The Crimson Flame Ruby

A 15.04-carat Burmese ruby of exceptional colour and rarity

Legend, lore & famous stonesView in dictionary · 1,620 words

The Crimson Flame Ruby is a 15.04-carat Burmese ruby widely regarded as one of the finest large rubies ever to appear at public auction. Originating from the celebrated Mogok Valley of Myanmar — the historic source of the world's most prized rubies — the stone exhibits the vivid, saturated red hue that specialists describe as pigeon's blood, a term denoting the particular combination of pure red with a faint blue undertone and strong red fluorescence that defines the apex of ruby quality. Its combination of exceptional colour, impressive size, and high clarity placed it firmly within the uppermost tier of the coloured-gemstone market, where individual stones routinely achieve record per-carat prices and attract competitive bidding from institutions and private collectors alike.

Provenance and Origin

The Mogok Valley, situated roughly 200 kilometres north of Mandalay in the Mandalay Region of Myanmar, has produced gem-quality rubies for at least six centuries. The geology of the region — a sequence of crystalline marbles formed during the Oligocene to Miocene epochs through contact metamorphism — creates the conditions under which chromium substitutes for aluminium within the corundum crystal lattice, generating the characteristic red coloration. Crucially, the relatively low iron content of Mogok's marble-hosted rubies allows chromium's fluorescence to express itself fully, producing the luminous, almost internally lit quality that distinguishes Mogok material from rubies of other origins such as Mozambique, Thailand, or Sri Lanka.

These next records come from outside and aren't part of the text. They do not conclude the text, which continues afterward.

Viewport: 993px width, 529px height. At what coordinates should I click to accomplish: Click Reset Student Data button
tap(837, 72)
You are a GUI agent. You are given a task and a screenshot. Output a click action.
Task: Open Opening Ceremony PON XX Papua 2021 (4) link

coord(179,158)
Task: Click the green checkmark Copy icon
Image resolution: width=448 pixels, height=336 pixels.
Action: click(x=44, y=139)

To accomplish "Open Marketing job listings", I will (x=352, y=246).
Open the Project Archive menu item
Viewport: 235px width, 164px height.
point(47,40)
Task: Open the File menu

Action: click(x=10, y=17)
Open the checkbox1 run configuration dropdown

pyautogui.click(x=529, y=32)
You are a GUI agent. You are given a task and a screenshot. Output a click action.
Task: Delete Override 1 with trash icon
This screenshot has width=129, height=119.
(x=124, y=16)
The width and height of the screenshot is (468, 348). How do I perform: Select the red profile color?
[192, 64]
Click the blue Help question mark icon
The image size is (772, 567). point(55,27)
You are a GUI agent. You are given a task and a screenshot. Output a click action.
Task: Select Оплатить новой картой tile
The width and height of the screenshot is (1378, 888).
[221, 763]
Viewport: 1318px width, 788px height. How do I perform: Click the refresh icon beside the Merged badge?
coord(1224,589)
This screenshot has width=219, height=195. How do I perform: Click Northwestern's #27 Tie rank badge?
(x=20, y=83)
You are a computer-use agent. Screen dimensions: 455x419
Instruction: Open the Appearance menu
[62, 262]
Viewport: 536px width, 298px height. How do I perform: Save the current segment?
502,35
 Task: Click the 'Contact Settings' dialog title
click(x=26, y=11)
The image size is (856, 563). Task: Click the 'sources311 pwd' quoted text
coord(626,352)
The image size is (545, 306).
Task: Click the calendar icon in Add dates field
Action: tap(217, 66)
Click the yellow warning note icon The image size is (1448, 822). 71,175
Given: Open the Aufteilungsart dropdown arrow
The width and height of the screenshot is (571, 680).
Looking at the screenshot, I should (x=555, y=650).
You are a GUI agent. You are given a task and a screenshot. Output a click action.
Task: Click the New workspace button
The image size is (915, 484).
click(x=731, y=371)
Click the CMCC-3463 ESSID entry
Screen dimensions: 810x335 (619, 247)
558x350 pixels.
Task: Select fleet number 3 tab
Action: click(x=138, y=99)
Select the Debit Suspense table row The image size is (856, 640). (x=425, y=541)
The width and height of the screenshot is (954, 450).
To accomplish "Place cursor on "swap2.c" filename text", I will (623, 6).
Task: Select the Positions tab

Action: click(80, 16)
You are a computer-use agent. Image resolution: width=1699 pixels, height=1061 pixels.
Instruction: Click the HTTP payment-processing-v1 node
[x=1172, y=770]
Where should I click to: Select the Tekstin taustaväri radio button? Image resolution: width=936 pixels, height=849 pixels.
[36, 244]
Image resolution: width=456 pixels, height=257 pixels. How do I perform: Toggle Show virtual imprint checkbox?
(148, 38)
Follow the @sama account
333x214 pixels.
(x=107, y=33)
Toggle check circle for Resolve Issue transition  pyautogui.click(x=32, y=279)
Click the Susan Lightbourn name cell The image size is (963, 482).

Rubies of 15 carats or more from Mogok are extraordinarily rare in the gem-quality range. The overwhelming majority of Mogok production consists of small crystals, and even among larger rough stones, the combination of colour saturation, transparency, and freedom from fractures sufficient to yield a clean faceted gem of double-digit carat weight is vanishingly uncommon. The Crimson Flame's size alone would distinguish it; its colour elevates it further still.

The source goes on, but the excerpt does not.